They came out of the jungle on New Year’s Day, 1994, wearing black ski masks and carrying assault rifles as they took control of the main square of San Cristóbal de Las Casas. For years, San Cris has been a laid-back tourist town, blending Maya and gringo culture in the cafés and street festivals. Now the tourists locked in their hotels had no idea what to make of the hooded revolutionaries in their midst. Finally, their leader identified himself as Subcomandante Marcos. His comrades, he said, were Zapatistas, after the revolutionary peasant leader Emiliano Zapata, and here to demand land and rights for the indigenous people. It was no accident that the revolutionaries appeared on the day the North American Free Trade Agreement was implemented in the United States and Mexico, since Zapatistas saw the free-trade deal as a continuation of the policies that had allowed privatization and sale of their land to ranching, mining, and natural gas interests.
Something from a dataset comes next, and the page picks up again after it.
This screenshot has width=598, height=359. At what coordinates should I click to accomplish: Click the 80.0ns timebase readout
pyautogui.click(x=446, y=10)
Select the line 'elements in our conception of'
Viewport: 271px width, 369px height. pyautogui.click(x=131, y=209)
While the Zapatistas stemmed from the Marxist revolutionaries once common in Latin America, they didn’t espouse the traditional communist ideology with a top-down command structure. Instead, they supported autonomous village groups that could stand outside Mexico’s notoriously corrupt political structure. After clashes with the army in which several hundred people—mostly Zapatistas—were killed, the group renounced violence. Soon the tourists came back, and in greater numbers, as the Zapatistas became a cause célèbre among lefty activists. Peace was short-lived, however, as the army raided several Zapatista bases, and paramilitary groups staged massacres in several villages known to sympathize with the rebels.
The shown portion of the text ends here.